Dataset entries
__________________________________________________
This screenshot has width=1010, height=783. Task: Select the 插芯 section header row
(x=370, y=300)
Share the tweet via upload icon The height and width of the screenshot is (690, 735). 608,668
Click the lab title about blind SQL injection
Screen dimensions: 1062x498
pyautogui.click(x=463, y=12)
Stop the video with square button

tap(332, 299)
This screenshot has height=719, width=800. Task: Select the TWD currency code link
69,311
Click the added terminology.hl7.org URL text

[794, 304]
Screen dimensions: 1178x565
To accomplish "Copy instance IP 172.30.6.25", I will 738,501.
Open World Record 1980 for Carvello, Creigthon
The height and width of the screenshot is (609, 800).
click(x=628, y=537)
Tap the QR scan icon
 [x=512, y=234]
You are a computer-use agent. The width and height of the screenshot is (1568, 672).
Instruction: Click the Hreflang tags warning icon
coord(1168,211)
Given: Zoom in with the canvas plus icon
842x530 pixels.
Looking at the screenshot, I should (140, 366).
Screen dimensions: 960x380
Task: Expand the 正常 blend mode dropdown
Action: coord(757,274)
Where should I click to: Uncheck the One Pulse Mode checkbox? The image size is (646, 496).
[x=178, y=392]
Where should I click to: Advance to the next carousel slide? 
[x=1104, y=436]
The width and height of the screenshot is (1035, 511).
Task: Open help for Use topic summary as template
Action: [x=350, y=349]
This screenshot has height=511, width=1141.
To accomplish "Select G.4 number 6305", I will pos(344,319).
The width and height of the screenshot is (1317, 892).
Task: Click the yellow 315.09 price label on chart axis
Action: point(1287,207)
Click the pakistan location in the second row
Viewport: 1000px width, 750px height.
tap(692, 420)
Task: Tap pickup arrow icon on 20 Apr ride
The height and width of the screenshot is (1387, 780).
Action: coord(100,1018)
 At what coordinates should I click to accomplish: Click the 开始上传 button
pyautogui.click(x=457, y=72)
__________________________________________________
An exact copy of every record above is what's needed here.

This screenshot has width=1010, height=783. Task: Select the 插芯 section header row
(x=370, y=300)
Share the tweet via upload icon The height and width of the screenshot is (690, 735). 608,668
Click the lab title about blind SQL injection
Screen dimensions: 1062x498
pyautogui.click(x=463, y=12)
Stop the video with square button

tap(332, 299)
This screenshot has height=719, width=800. Task: Select the TWD currency code link
69,311
Click the added terminology.hl7.org URL text

[794, 304]
Screen dimensions: 1178x565
To accomplish "Copy instance IP 172.30.6.25", I will 738,501.
Open World Record 1980 for Carvello, Creigthon
The height and width of the screenshot is (609, 800).
click(x=628, y=537)
Tap the QR scan icon
 [x=512, y=234]
You are a computer-use agent. The width and height of the screenshot is (1568, 672).
Instruction: Click the Hreflang tags warning icon
coord(1168,211)
Given: Zoom in with the canvas plus icon
842x530 pixels.
Looking at the screenshot, I should (140, 366).
Screen dimensions: 960x380
Task: Expand the 正常 blend mode dropdown
Action: coord(757,274)
Where should I click to: Uncheck the One Pulse Mode checkbox? The image size is (646, 496).
[x=178, y=392]
Where should I click to: Advance to the next carousel slide? 
[x=1104, y=436]
The width and height of the screenshot is (1035, 511).
Task: Open help for Use topic summary as template
Action: [x=350, y=349]
This screenshot has height=511, width=1141.
To accomplish "Select G.4 number 6305", I will pos(344,319).
The width and height of the screenshot is (1317, 892).
Task: Click the yellow 315.09 price label on chart axis
Action: point(1287,207)
Click the pakistan location in the second row
Viewport: 1000px width, 750px height.
tap(692, 420)
Task: Tap pickup arrow icon on 20 Apr ride
The height and width of the screenshot is (1387, 780).
Action: coord(100,1018)
 At what coordinates should I click to accomplish: Click the 开始上传 button
pyautogui.click(x=457, y=72)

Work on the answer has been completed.